-- PROVIDED PASSAGE follows --

The 3-5-7 Rule is a risk-management framework designed to solve the three most critical problems in trading: position sizing, portfolio exposure and profit expectancy. It is used to ensure that no single loss (or series of correlated losses) can destroy a trading account, while simultaneously mandating that winning trades are large enough to compound capital.
It answers three core questions every trader must solve:
- How much can I lose on one trade? → 3%
- How much risk can I carry across all trades? → 5%
- How large should my winners be? → 7% or more
Rather than reacting emotionally to market movement, this rule forces traders to define risk before entering a trade, not after something goes wrong.

The “3” – Maximum Risk Per Trade (3%)
The first pillar of the rule dictates your Stop-Loss threshold. This 3% limit refers to the dollar amount lost if your stop-loss is triggered, not the total size of your position.
The Survival Math
Most traders fail not because their strategy is bad, but because their “Risk of Ruin” is too high. If you risk 10% per trade, a string of 10 losses wipes you out completely. If you risk 3%, a string of 10 losses (an extreme statistical outlier) leaves you with roughly 73% of your capital—enough to recover.

-- PROVIDED PASSAGE concluded --
-- EXCERPTED DATA follows --

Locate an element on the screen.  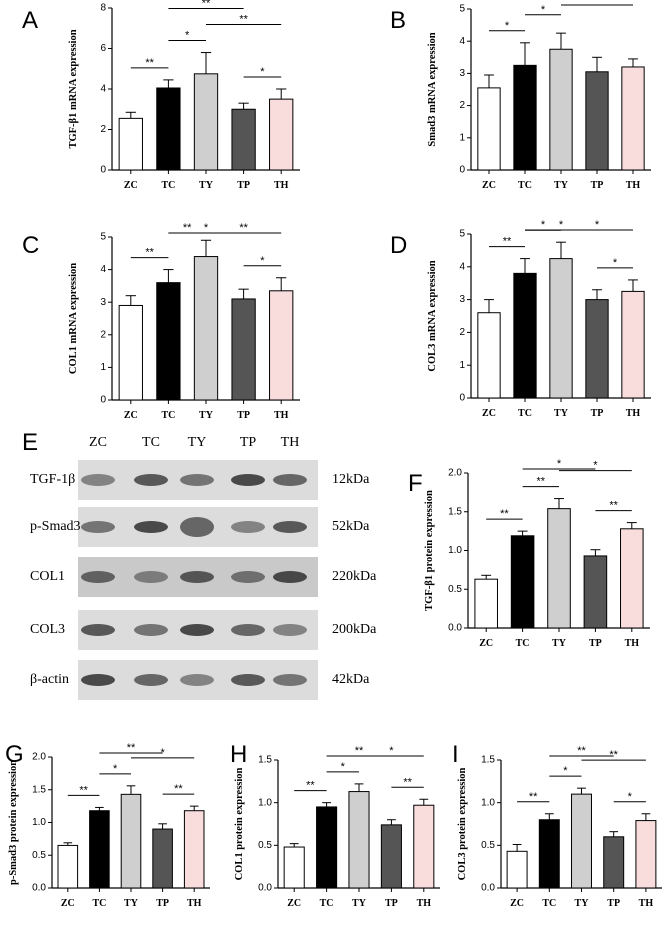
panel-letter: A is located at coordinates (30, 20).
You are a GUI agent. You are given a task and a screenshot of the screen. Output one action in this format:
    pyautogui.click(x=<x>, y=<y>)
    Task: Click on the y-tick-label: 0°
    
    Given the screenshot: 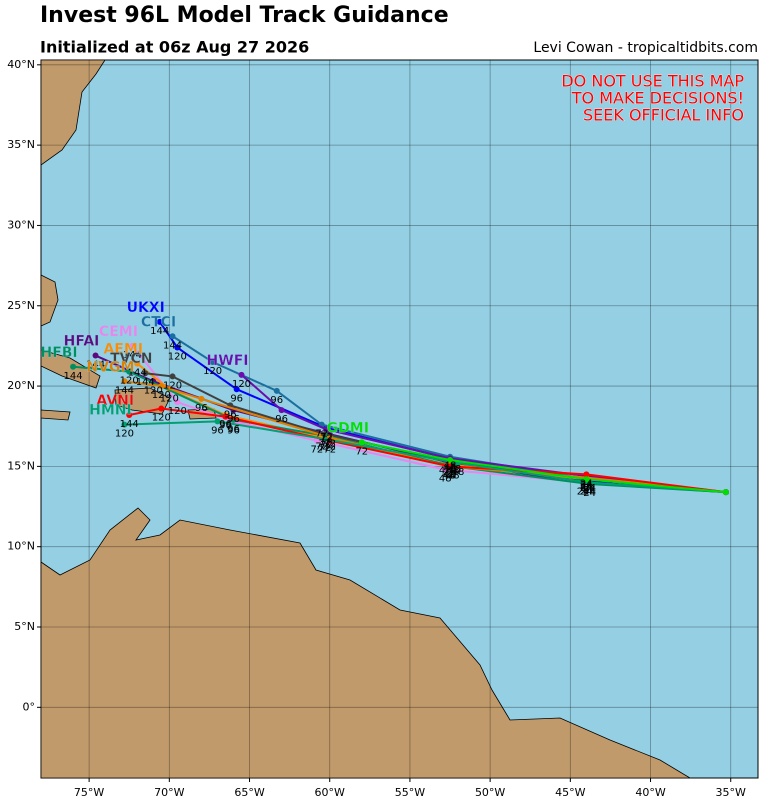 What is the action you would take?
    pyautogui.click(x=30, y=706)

-- EXCERPTED DATA concluded --

_COMPLETE THE FOLLOWING:_
[a] Repeat everything in the 3-5-7 Rule text from "The first pillar" down to "of your position.".
[b] According to the 3-5-7 Rule text, roughly how much capital is left after a string of 10 losses when risking 3% per trade?
[c] Continue the text on the 3-5-7 Rule, starting right after its last sentence.

_LIST OF ANSWERS:_
[a]
The first pillar of the rule dictates your Stop-Loss threshold. This 3% limit refers to the dollar amount lost if your stop-loss is triggered, not the total size of your position.

[b] Roughly 73% of your capital.

[c]
Calculating Position Size Based on 3%
To implement the “3,” you must work backward from your risk, not forward from your buying power.
The Formula:
Position Size = (Account Equity * 0.03)/(Entry Price – Stop Loss Price)
Real-World Application:
- Account Balance: $20,000
- Max Risk (3%): $600
- Asset Price: $150
- Technical Stop-Loss: $144 (A $6 move)
- Position Size: $600 / $6 = 100 shares ($15,000 total position value)
By using this math, you ensure that if the market moves against you, the damage is capped at exactly $600, regardless of how much the asset price fluctuates.
The “5” – Maximum Total Risk Exposure (5%)
The “5” represents your Portfolio Heat. While the 3% rule protects you from a single trade failing, the 5% rule protects you from market-wide correlation.
The Problem with Over-Exposure
In high-volatility environments (Crypto, Tech stocks, Forex), assets often move in lockstep. If you have three separate trades in AI stocks, each risking 3%, your “hidden” risk is actually 9%. If a sector-wide news event occurs, all three stops will hit simultaneously, causing a nearly 10% account drawdown in minutes.

Managing the 5% Ceiling
The 5% rule acts as a circuit breaker for your ego.
- The 2-Trade Maximum: If you have one trade running at full 3% risk, you can only open one more trade with a maximum risk of 2%.
- Earning Your Risk: To open a third trade, you must first move the stop-loss on your initial trades to Break-Even. Once a stop is at break-even, that trade’s risk is 0%, “freeing up” your 5% budget to be used elsewhere.
- The “No-Fly” Zone: If your total open risk is 5%, you are prohibited from taking new entries, no matter how “perfect” the setup looks. This forces you to prioritize quality over quantity.
The “7” – Minimum Profit Target (7%)
The final component moves from defense to offense. The “7” is a benchmark for Positive Expectancy. If you risk 3% of your account to make 7%, you are operating with a Reward-to-Risk (R:R) ratio of 2.33:1.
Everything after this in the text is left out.